Exercise details | In the parallel workers page below, write out word for word the passage that runs from "Golem agents process" up to and including "and aggregate results.".

Parallel Workers — Fan-Out / Fan-In (TypeScript)

Overview

Golem agents process invocations sequentially — a single agent cannot run work in parallel. To execute work concurrently, distribute it across multiple agent instances. This skill covers two approaches:

Child agents via AgentClass.get(id) — spawn separate agent instances, dispatch work, and collect results
fork() — clone the current agent at the current execution point for lightweight parallel execution

Approach 1: Child Agent Fan-Out

Spawn child agents, call them concurrently with Promise.all, and aggregate results.

Basic Pattern


import { BaseAgent, agent } from '@golemcloud/golem-ts-sdk';
 
@agent()
class Coordinator extends BaseAgent {
    constructor() { super(); }
 
    async fanOut(items: string[]): Promise<string[]> {
        // Spawn one child per item and call concurrently
        const promises = items.map(async (item, i) => {
            const child = Worker.get(i);
            return await child.process(item);
        });
 
        // Wait for all children to finish
        return await Promise.all(promises);
    }
}
 
@agent()
class Worker extends BaseAgent {
    private readonly id: number;
    constructor(id: number) { super(); this.id = id; }
 
    async process(data: string): Promise<string> {
        return `processed-${data}`;
    }
}

Chunked Fan-Out

When spawning many children, batch them to limit concurrency:


async fanOutChunked(ids: number[]): Promise<number[]> {
    const chunks = arrayChunks(ids, 5); // Process 5 at a time
    const results: number[] = [];
 
    for (const chunk of chunks) {
        const promises = chunk.map(async id => {
            return await Worker.get(id).compute(id);
        });
        results.push(...await Promise.all(promises));
    }
    return results;
}
 
function arrayChunks<T>(arr: T[], size: number): T[][] {
    const chunks: T[][] = [];
    for (let i = 0; i < arr.length; i += size) {
        chunks.push(arr.slice(i, i + size));
    }
    return chunks;
}

Fire-and-Forget with Promise Collection

For long-running work, trigger children with fire-and-forget and collect results via Golem promises:


import {
    BaseAgent, agent,
    createPromise, awaitPromise, completePromise,
    PromiseId,
} from '@golemcloud/golem-ts-sdk';
 
@agent()

Given information |
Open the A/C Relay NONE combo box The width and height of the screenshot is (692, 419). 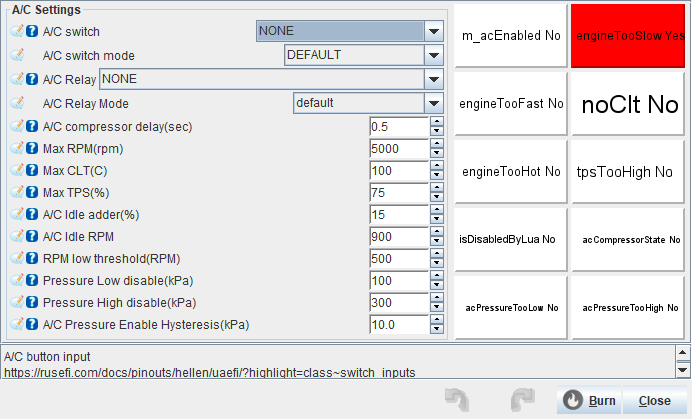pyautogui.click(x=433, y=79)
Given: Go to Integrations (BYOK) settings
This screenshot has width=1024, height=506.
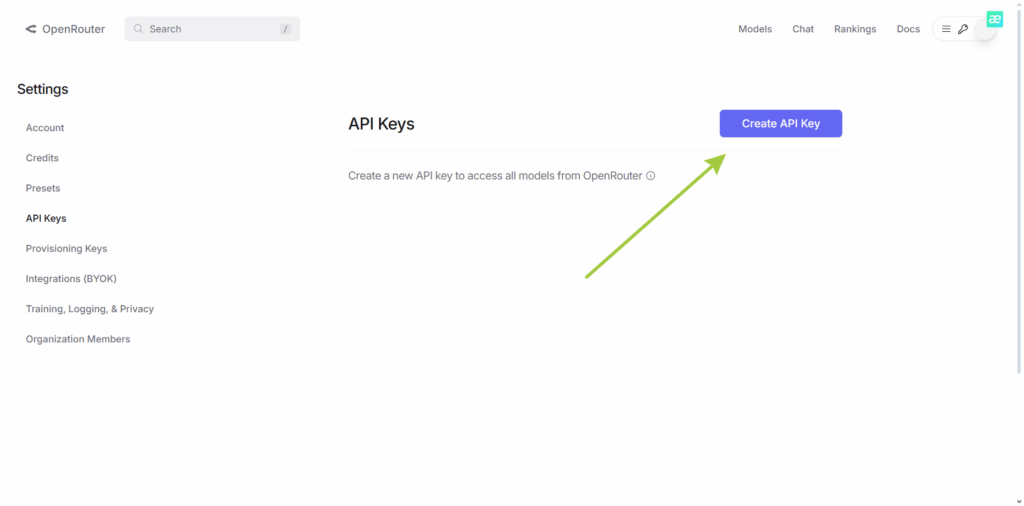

Solution to this problem |
Golem agents process invocations sequentially — a single agent cannot run work in parallel. To execute work concurrently, distribute it across multiple agent instances. This skill covers two approaches:

Child agents via AgentClass.get(id) — spawn separate agent instances, dispatch work, and collect results
fork() — clone the current agent at the current execution point for lightweight parallel execution

Approach 1: Child Agent Fan-Out

Spawn child agents, call them concurrently with Promise.all, and aggregate results.